Em 2010 o país registou uma taxa de cesarianas de cerca de 36 por cento
25 de fevereiro de 2015 - 14h03



Um estudo hoje divulgado pela Universidade de Aveiro conclui que o elevado número de cesarianas efetuado no serviço público de saúde deve-se ao facto de os hospitais não terem profissionais suficientes “para que haja tranquilidade” na hora de decidir.



O estudo sobre a realização de partos, elaborado pelo Departamento de Economia, Gestão e Engenharia Industrial (DEGEI) da Universidade de Aveiro, conclui que a preferência pela cesariana é tomada muitas vezes num contexto de cansaço por turnos prolongados e partos morosos.



“No setor público, os médicos ganham uma remuneração fixa, independentemente das consultas ou das cirurgias efetuadas. Assim, a preferência pela cesariana em detrimento do parto natural não se deve a questões económicas mas organizacionais. A opção pela cirurgia deve-se ao facto de os hospitais não terem profissionais suficientes para que haja tranquilidade na tomada da decisão mais apropriada”, refere o estudo.
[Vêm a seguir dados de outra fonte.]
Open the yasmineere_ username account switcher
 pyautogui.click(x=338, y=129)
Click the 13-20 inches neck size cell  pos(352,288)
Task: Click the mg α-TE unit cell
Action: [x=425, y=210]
O trabalho da Universidade de Aveiro regista que existem equipas “a fazer turnos de muitas horas e muitas cesarianas são decididas, na sequência de trabalhos de parto prolongados, no momento do cansaço e antes de entrar pela madrugada adentro”.



A decisão pela cesariana “tende a ser tomada para evitar a vigília médica durante a madrugada”, adverte a investigação de Aida Isabel Tavares e Tânia Rocha, do DEGEI.



Já no setor privado são razões económicas que ajudam a explicar o elevado número de cesarianas praticadas, concluem as duas investigadoras da Universidade de Aveiro.



“Uma cesariana custa, em média, o dobro de um parto normal”, aponta Aida Isabel Tavares, lembrando que, se o parto for por cesariana, a mãe e o recém-nascido têm que ficar mais dias no hospital, o que tem um custo acrescido por cada dia suplementar.



Para a investigadora, nem sempre é alheia à decisão o facto de, no setor privado, a remuneração de um médico obstetra ser composta por uma componente fixa e outra variável, que depende do número de consultas ou de intervenções realizadas pelo médico.